The poetry of pull requests

In How to rebase safely for profit and pleasure I looked at various techniques to help address some of the difficulties you may encounter when rebasing a set of changes. Crucially what I didn’t talk about was why you might want to rebase a set of changes in the first place or what a great end result might look like.

First of all, the why

Developers often talk about “being in the zone”. Certainly it’s the case that some complicated problems require you to get into the right mindset and build a good mental model of the problem in order to be able to solve them effectively. This mindset is very different from the mindset that is needed to write good commit messages which for reasons we will discuss later should be focused on the narrative and less on the technical.

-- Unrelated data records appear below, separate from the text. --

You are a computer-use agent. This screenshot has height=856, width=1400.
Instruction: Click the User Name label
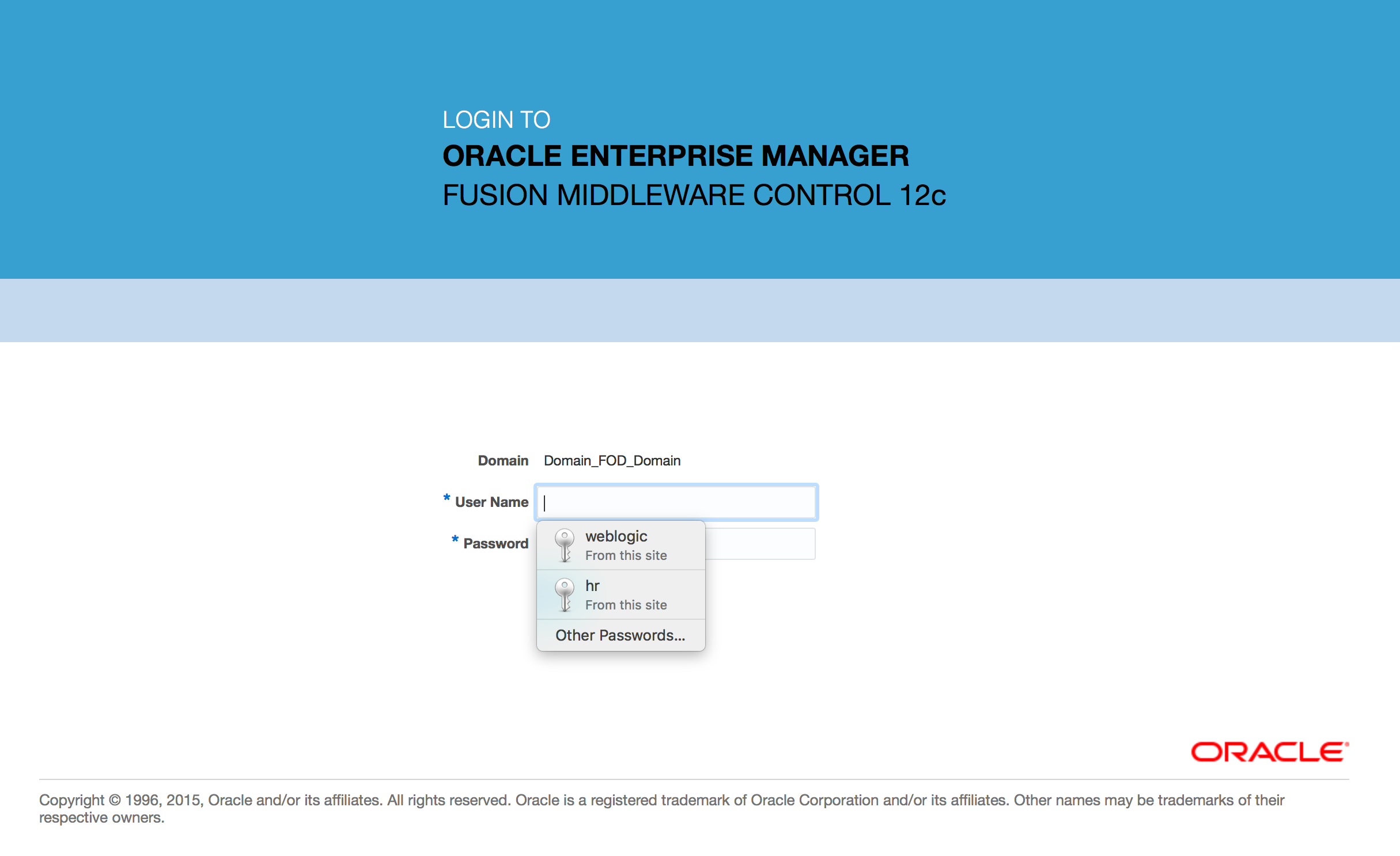pyautogui.click(x=491, y=502)
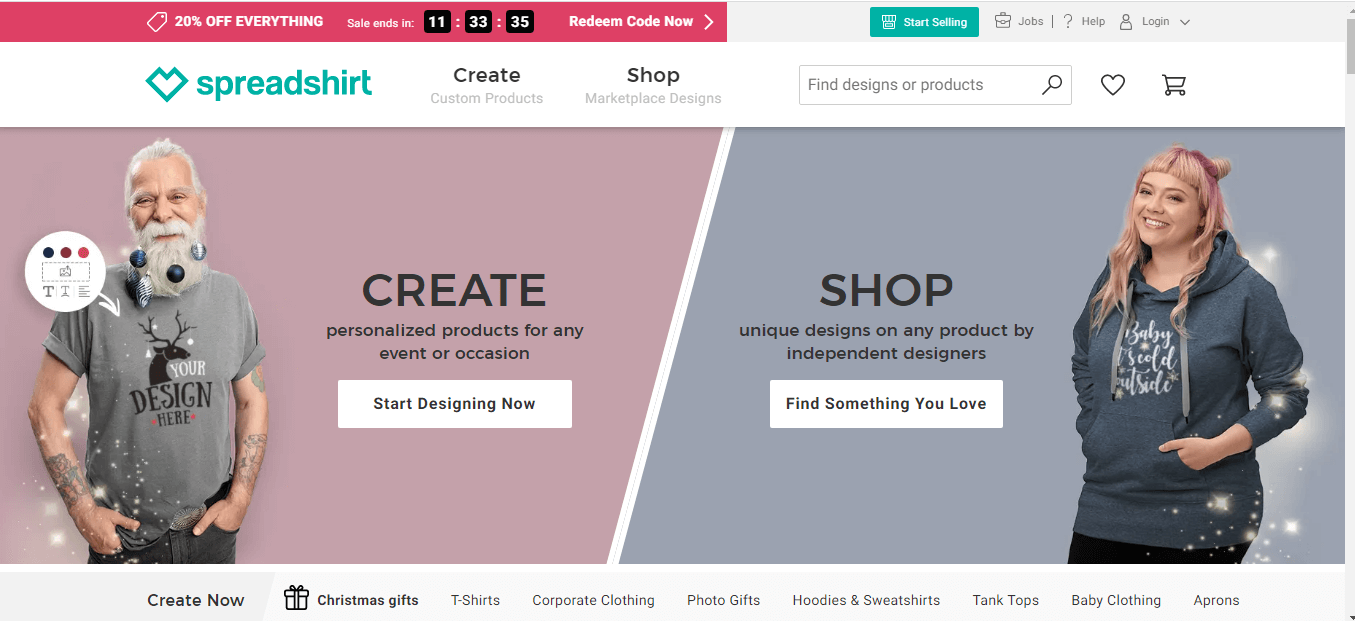Click the Start Selling button
This screenshot has width=1355, height=621.
pos(924,22)
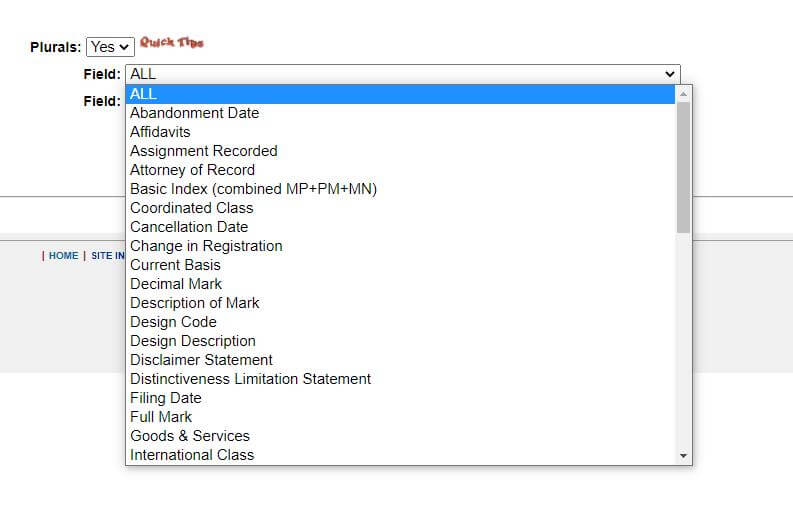Select Attorney of Record option

click(x=192, y=170)
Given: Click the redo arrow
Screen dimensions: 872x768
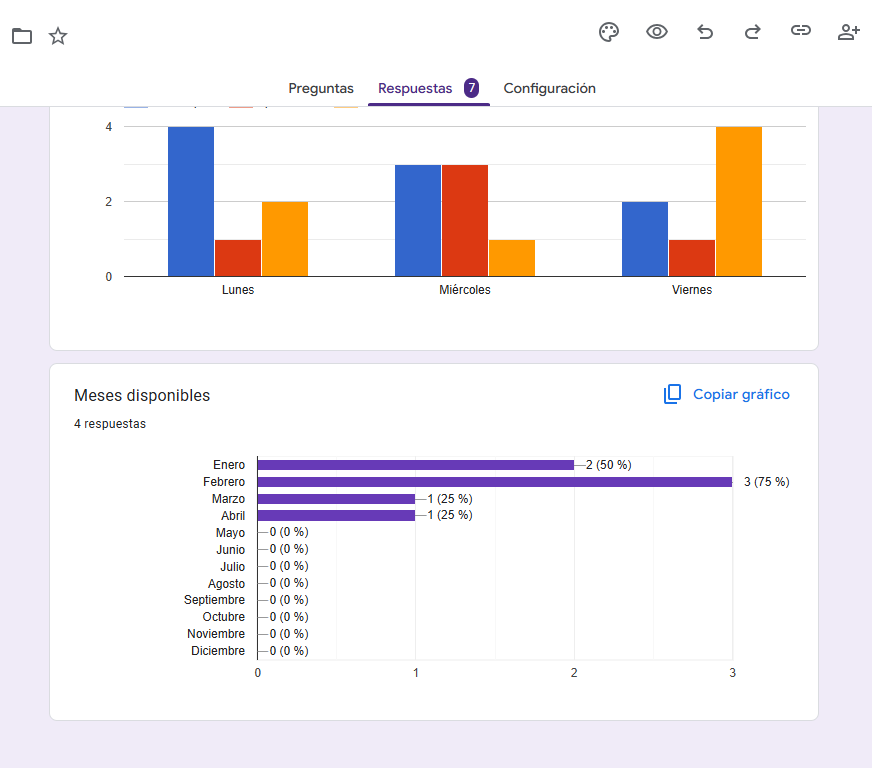Looking at the screenshot, I should [x=753, y=32].
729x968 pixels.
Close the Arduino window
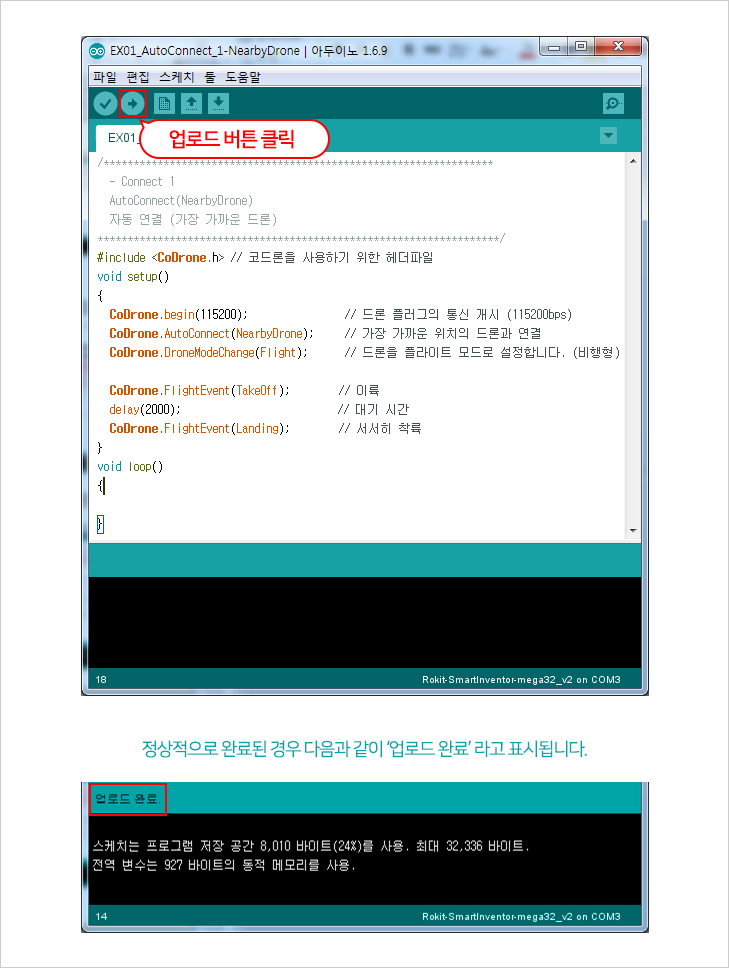point(619,47)
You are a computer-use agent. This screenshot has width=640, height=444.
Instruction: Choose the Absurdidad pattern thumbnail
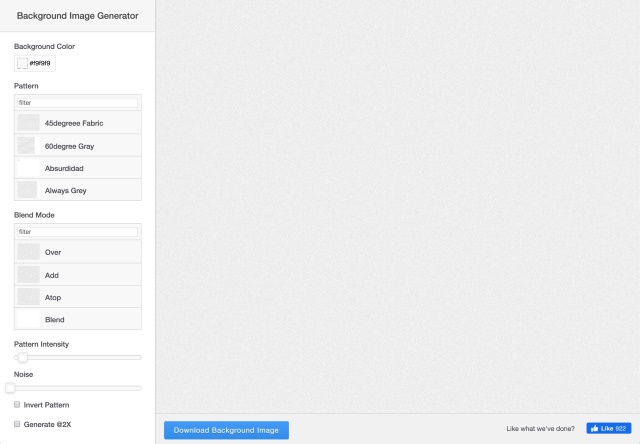coord(28,168)
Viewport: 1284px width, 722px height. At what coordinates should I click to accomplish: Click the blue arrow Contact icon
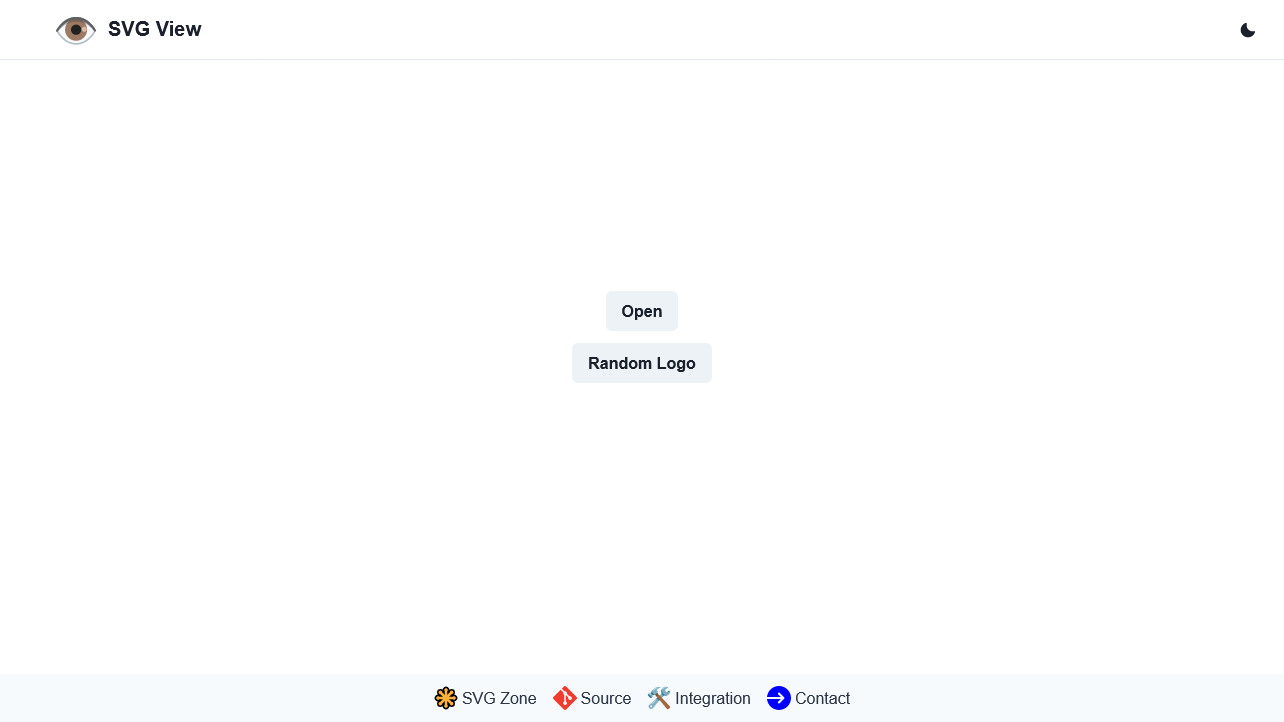pos(779,698)
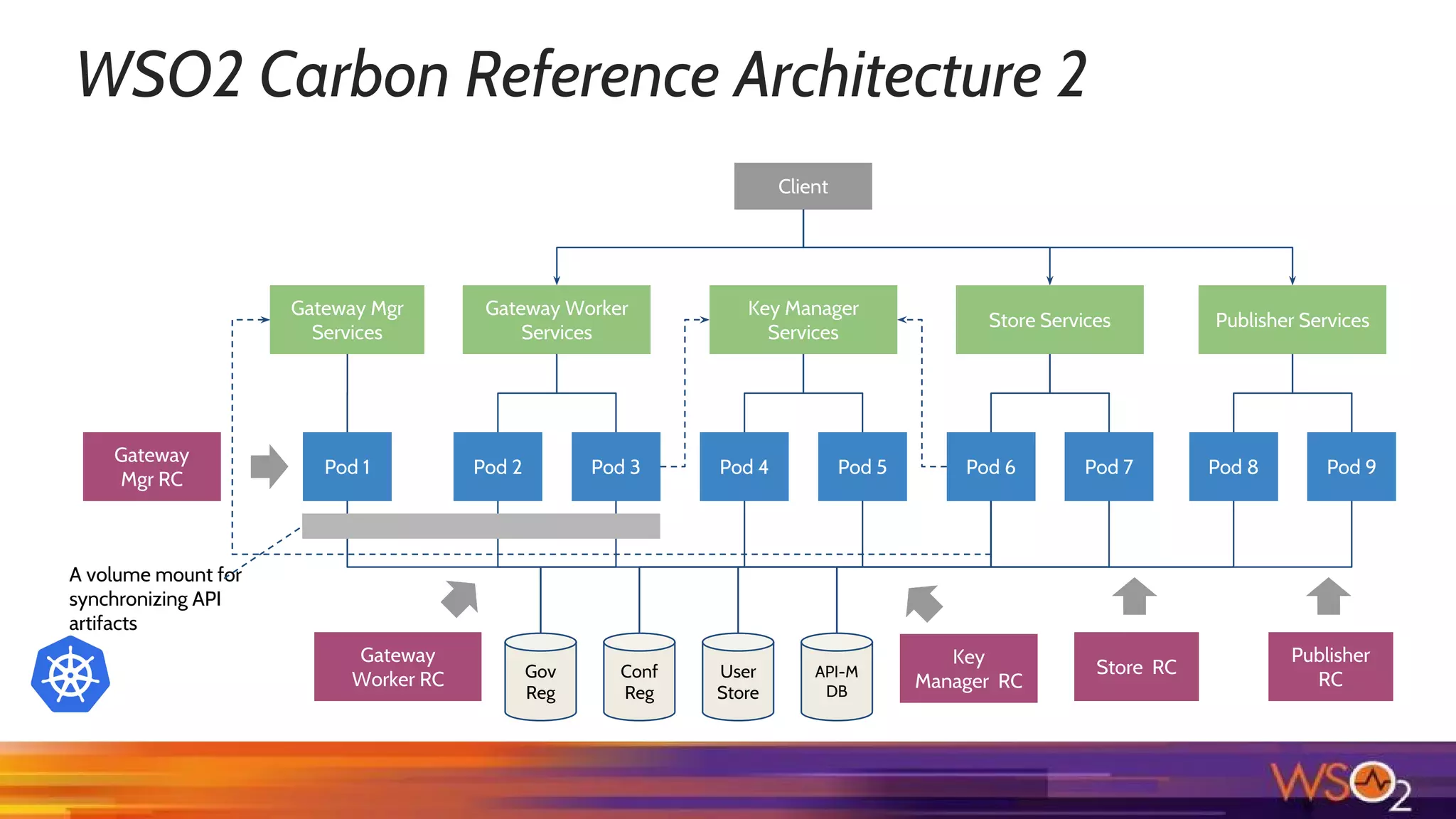
Task: Click the Key Manager RC box
Action: (x=968, y=668)
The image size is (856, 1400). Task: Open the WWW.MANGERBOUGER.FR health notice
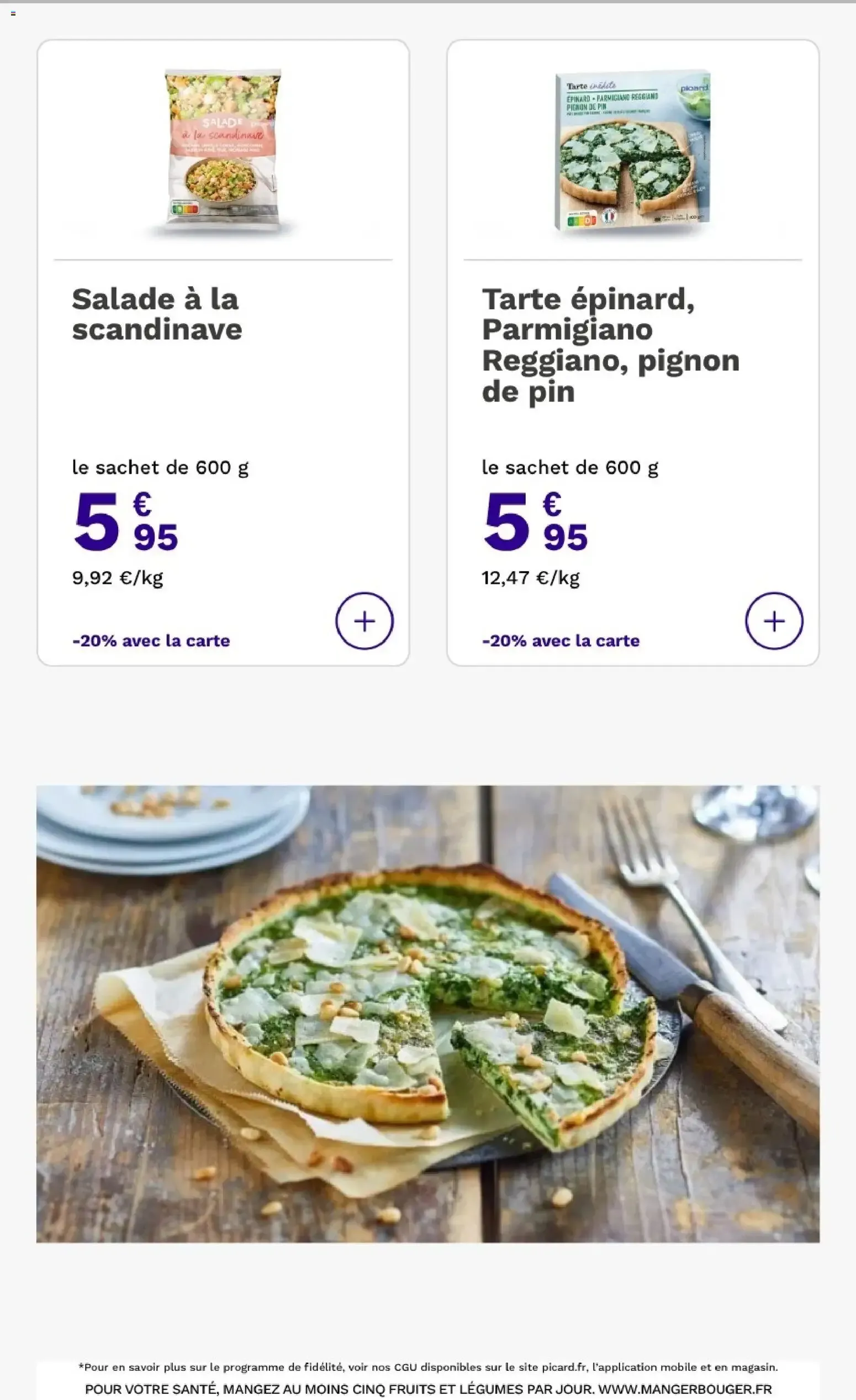[427, 1388]
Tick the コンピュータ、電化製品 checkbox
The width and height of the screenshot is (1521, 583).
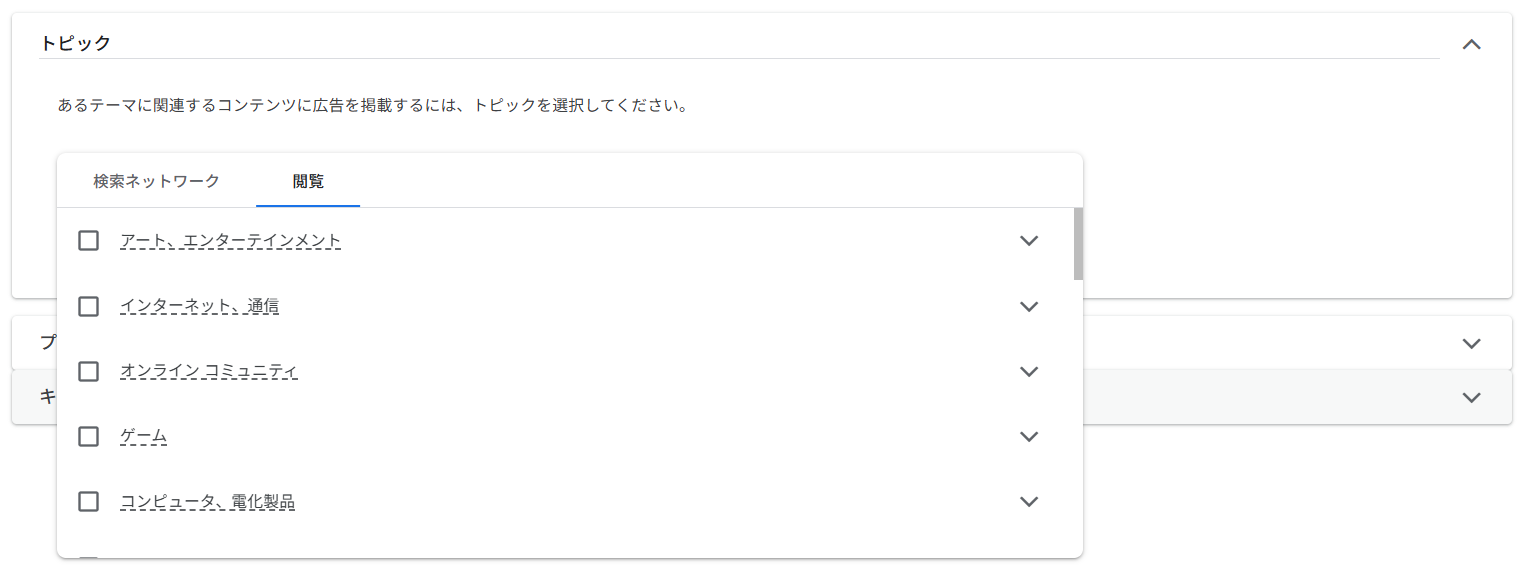tap(89, 501)
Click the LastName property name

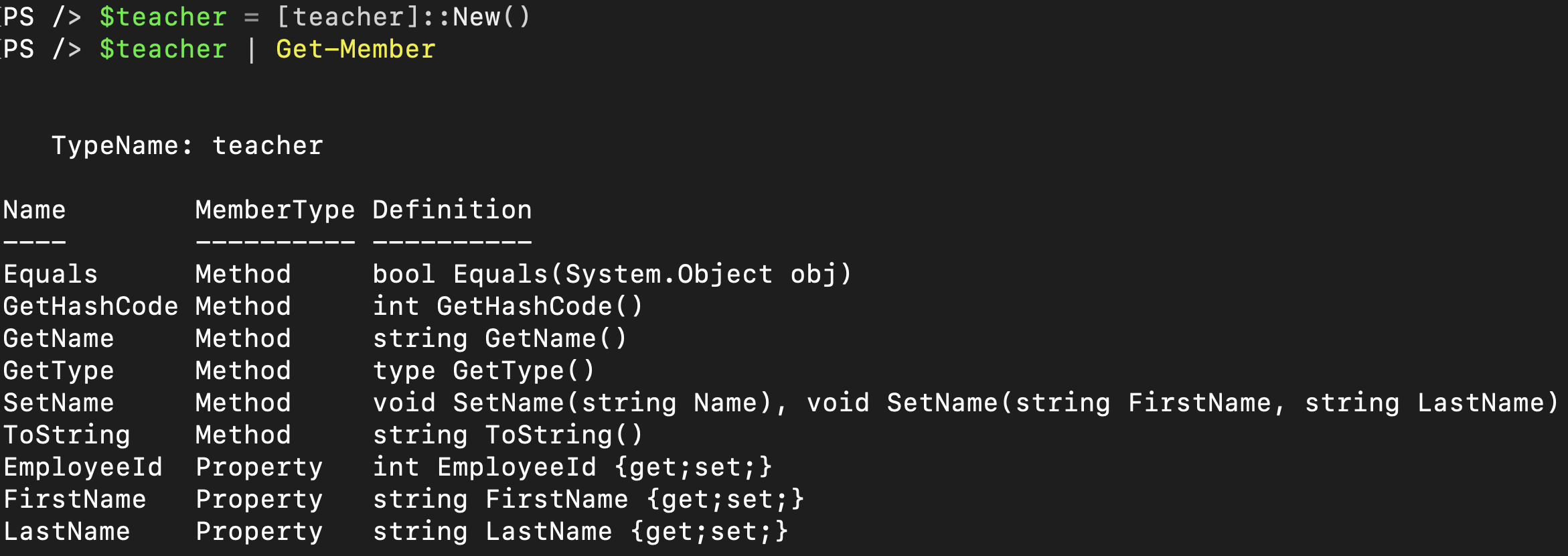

At the same time waiting until we have finished a job in its entirety so that we can take our code-wrangling hat off and put on our commit message writing hat is also problematic. We can end up in the undesirable situation where we have a working tree littered with updated, created and deleted files and it’s hard to pick apart the steps we’ve taken to get to the end result. Sometimes it is not even possible because a file has gone through several iterations of changes to get to the end result. We end up with a single massive commit, perhaps encompassing several smaller tasks, because it is too difficult to pick everything apart now that we have done it. This sucks for anyone who has to review your code and it sucks for you in 2 years time when you come across the commit in a git blame and have to decipher the mess again to understand why you made the changes you did.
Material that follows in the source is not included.